Em 2016, o Centro de Integridade Pública lançou um estudo intitulado “Os custos da Corrupção para a Economia de Moçambique”, tendo concluído que “O valor agregado dos custos de corrupção (representados na amostra), durante o período de 2002 a 2014, a preços correntes, é de USD 4.8 a 4.9 biliões, equivalentes a cerca de 30% do PIB de 2014. Esta percentagem encontra-se bem acima da média de todos os países africanos citados na secção 1. Isso significa que, em média, durante o período coberto pela amostra, o dano anual é de aproximadamente USD 500 milhões por ano.” Isto é avassalador para um regime que dizia lutar contra a corrupção.

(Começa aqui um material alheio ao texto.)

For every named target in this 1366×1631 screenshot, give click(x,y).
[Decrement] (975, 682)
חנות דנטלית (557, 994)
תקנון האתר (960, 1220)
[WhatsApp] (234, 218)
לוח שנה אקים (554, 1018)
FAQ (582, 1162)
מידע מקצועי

Agora já sabemos que os 2,2 mil milhões de dólares das dívidas ilegais contratadas pelo governo do Presidente Guebuza foram retalhados por um grupinho para o pagamento de subornos a altas individualidades do seu governo, isso o relatório da Kroll deixou claro. Sem ignorar a sobrefacturação na compra de barcos da EMATUM e do armamento para o Exército.

Não me parece crível que o Presidente Guebuza não sabia que seus ministros e dirigentes dos Serviços de Informação e Segurança do Estado estavam envolvidos em esquemas de corrupção. O mais provável é que enquanto essas práticas brotavam e floresciam, por outro lado financiava-se os chamados G-40 para ganharem peito para embebedarem as massas com debates de defesa do sistema, exaltando a pátria do gangsterismo. Esses senhores também deviam ser julgados e condenados por terem usado meios electrónicos para enganar os moçambicanos.  

Mas o fruto quando está maduro cai por si, diz o ditado popular. E não há mal que dure para sempre. Por isso, associo-me a Jeremias Langa que no último Linha Aberta na Stv disse que, contrariamente ao sentimento generalizado, acredita na Justiça.

Até porque o nosso hino nacional nos conforta: “milhões de braços, uma só força, óh pátria amada vamos vencer”!

Verdade, porém, é que às vezes essa força escasseia-me quando leio que as receitas de um gás que ainda nem começou a ser explorado no Rovuma poderão ser usadas para o pagamento desse dinheiro, no lugar de financiar o desenvolvimento deste empobrecido Moçambique.

Olhando para a esperança de vida que não me dá mais de 56 anos, sinto pena das minhas filhas que terão um futuro penhorado por conta do pagamento de uma dívida da pátria que lhes pariu. O ministro da Economia e Finanças esclareceu há dias que o governo vai continuar a negociar com os credores as modalidades de pagamento. Isso deixa evidente que a pátria foi vendida, por…A(lguém).